■ **Information supplied**
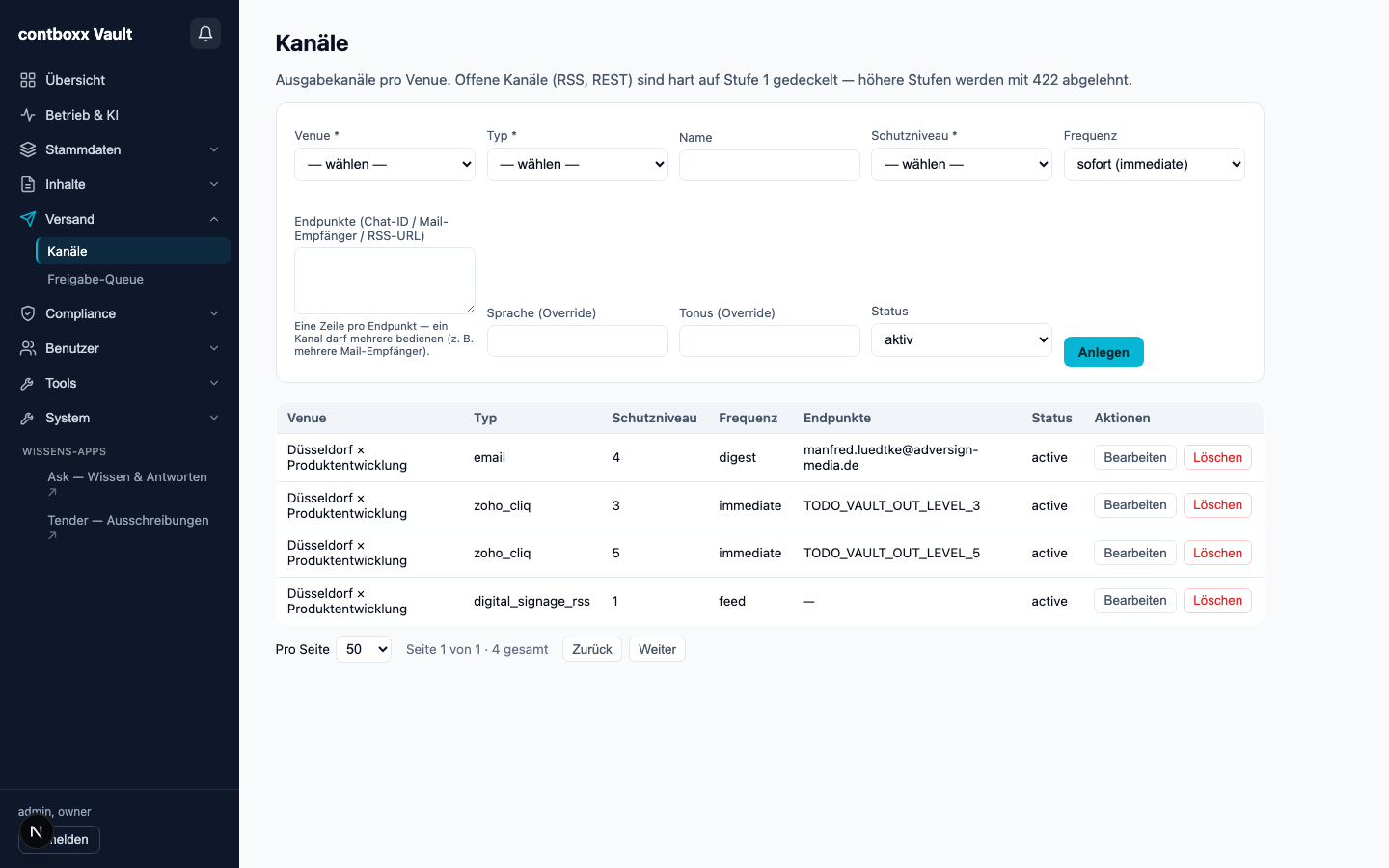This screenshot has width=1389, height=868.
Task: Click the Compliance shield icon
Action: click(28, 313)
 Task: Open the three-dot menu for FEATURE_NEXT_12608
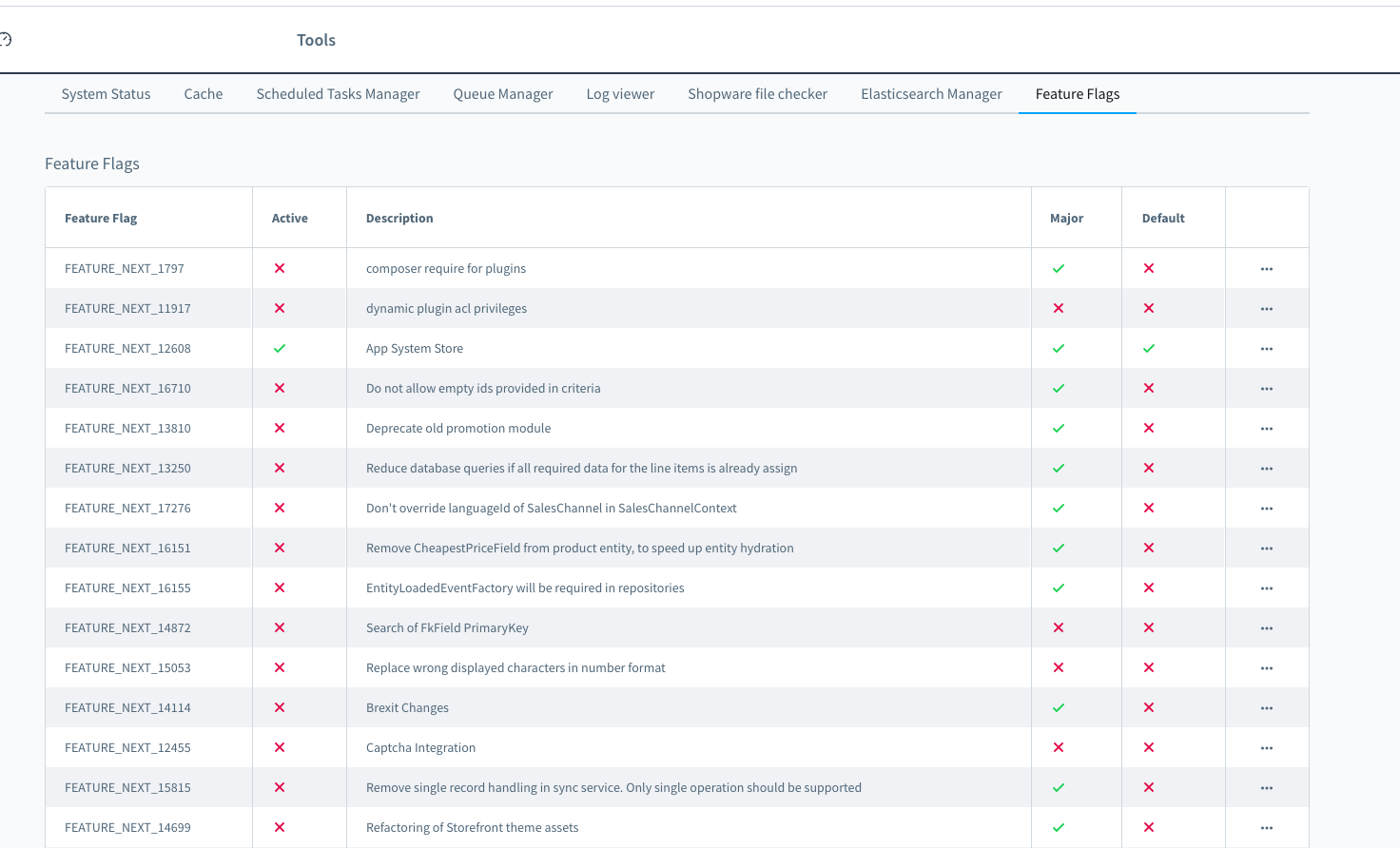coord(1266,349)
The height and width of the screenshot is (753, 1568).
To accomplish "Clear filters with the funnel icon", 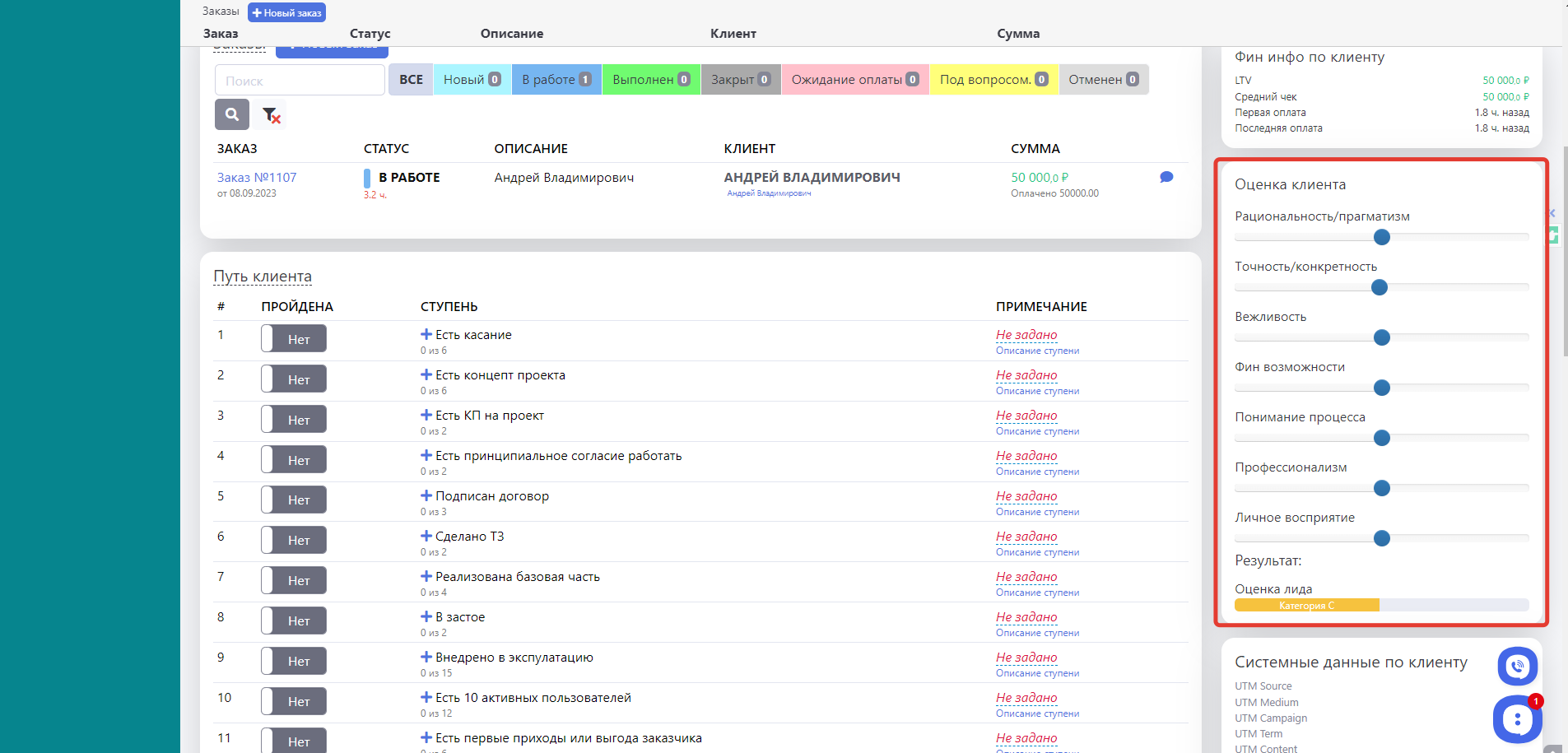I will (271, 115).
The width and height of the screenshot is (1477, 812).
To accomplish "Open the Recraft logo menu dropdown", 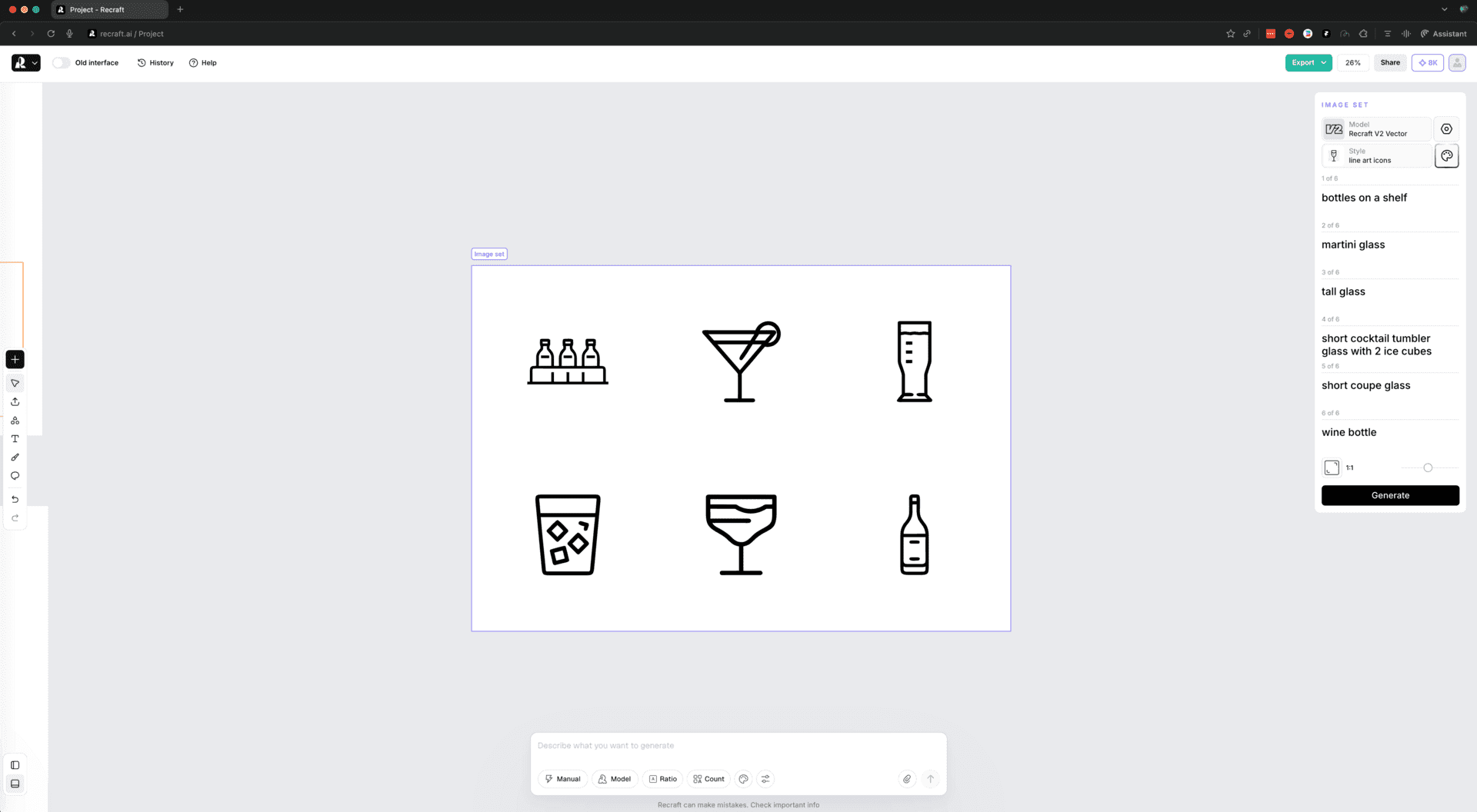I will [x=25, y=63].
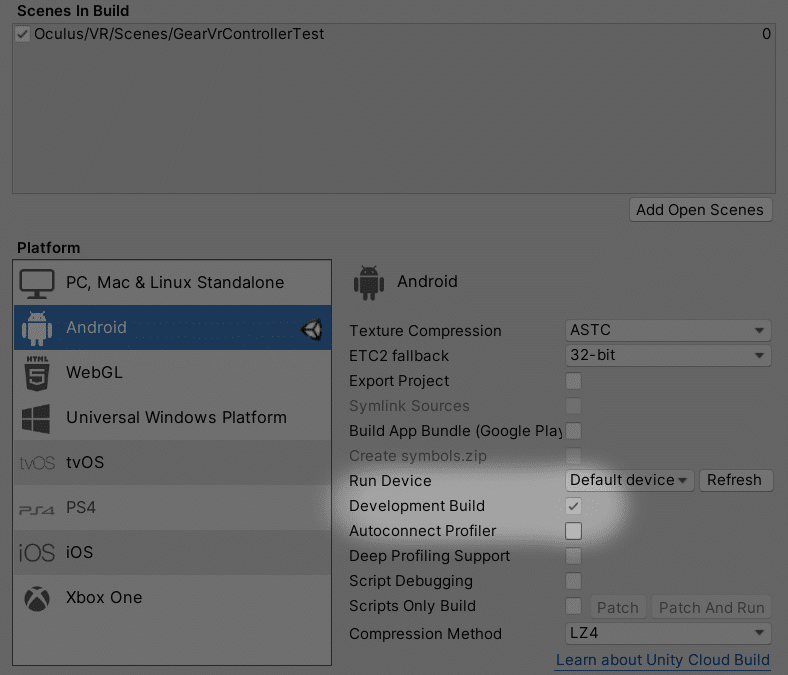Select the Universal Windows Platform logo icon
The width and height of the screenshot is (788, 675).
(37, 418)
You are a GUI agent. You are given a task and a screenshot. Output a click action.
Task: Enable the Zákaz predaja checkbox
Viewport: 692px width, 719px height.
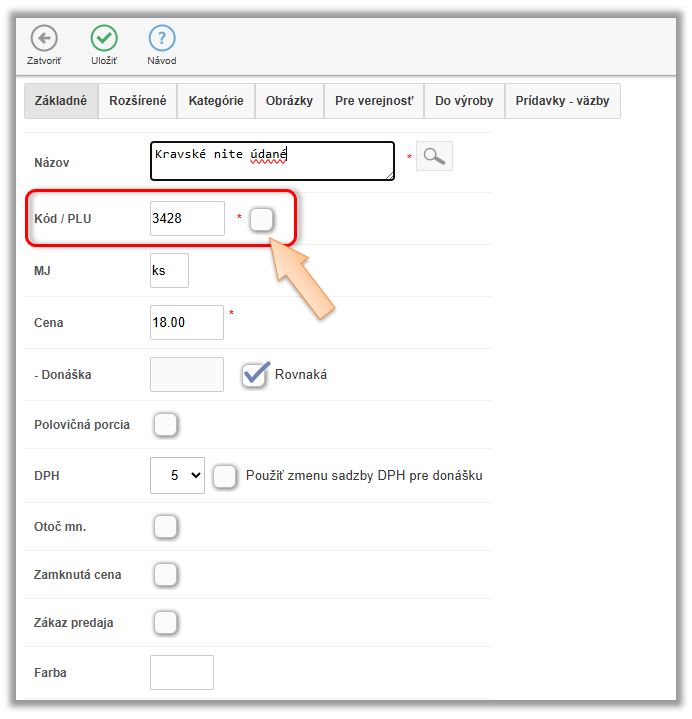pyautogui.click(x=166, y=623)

■ **Written instruction**
Please arrange the stretch of the data from the line containing "You are a GUI" through the end as a numbered list. Skip blank lines and leave out the pictures.

■ **Correct result**
1. You are a GUI agent. You are given a task and a screenshot. Output a click action.
2. Task: Enable the Zákaz predaja checkbox
3. Viewport: 692px width, 719px height.
4. pyautogui.click(x=166, y=623)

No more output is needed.